La grogne sociale gagne les abords de l’autoroute A84 en cette fin de semaine. Selon les informations rapportées par La Gazette de la Manche, les employés de la station TotalEnergies située sur l’aire du Mont Saint-Michel ont entamé un mouvement de grève ce vendredi 17 avril 2026. Le personnel mobilisé réclame la mise en place d’une compensation financière pour faire face à l’envolée des prix à la pompe.

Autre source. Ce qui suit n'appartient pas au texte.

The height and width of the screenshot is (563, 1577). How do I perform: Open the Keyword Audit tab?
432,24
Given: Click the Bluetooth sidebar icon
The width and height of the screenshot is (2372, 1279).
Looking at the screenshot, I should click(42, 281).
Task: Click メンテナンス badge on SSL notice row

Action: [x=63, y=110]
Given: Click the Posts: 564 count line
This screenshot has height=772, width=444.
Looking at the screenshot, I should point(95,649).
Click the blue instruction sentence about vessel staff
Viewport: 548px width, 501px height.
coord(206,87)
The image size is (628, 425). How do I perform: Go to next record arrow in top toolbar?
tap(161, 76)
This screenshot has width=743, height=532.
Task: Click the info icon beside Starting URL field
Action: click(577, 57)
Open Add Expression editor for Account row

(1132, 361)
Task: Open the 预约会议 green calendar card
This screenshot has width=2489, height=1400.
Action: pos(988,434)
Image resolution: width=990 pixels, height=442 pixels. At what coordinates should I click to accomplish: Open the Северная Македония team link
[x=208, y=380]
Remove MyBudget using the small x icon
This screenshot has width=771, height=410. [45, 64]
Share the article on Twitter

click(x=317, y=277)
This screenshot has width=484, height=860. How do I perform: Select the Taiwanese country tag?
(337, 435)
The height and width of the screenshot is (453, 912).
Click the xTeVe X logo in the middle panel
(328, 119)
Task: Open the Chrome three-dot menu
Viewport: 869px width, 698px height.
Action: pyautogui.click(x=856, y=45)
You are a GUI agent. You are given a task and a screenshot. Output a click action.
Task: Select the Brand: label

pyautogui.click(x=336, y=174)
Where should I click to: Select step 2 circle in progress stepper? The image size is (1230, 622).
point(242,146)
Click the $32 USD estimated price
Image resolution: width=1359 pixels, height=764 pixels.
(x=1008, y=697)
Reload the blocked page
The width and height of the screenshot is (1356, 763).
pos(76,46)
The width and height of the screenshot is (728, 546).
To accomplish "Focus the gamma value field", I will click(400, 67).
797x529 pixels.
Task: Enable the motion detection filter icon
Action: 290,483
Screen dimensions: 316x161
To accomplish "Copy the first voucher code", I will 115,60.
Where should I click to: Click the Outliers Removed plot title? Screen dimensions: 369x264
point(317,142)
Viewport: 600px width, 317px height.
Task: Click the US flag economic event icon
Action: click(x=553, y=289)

Un mouvement unique dans le Grand Ouest
Depuis les premières lueurs du jour ce vendredi, les pompes à essence de l’aire de Saint-Aubin-de-Terregatte sont inaccessibles aux automobilistes. Ce blocage, effectif depuis six heures du matin, s’inscrit dans le cadre d’une mobilisation nationale qui affecte environ deux cents aires de service à travers le pays. Cette station normande, idéalement placée à la frontière avec la Bretagne, s’illustre d’ailleurs comme étant l’unique point de ravitaillement fermé par les grévistes sur l’ensemble de la zone géographique s’étirant de Nantes jusqu’au célèbre monument historique.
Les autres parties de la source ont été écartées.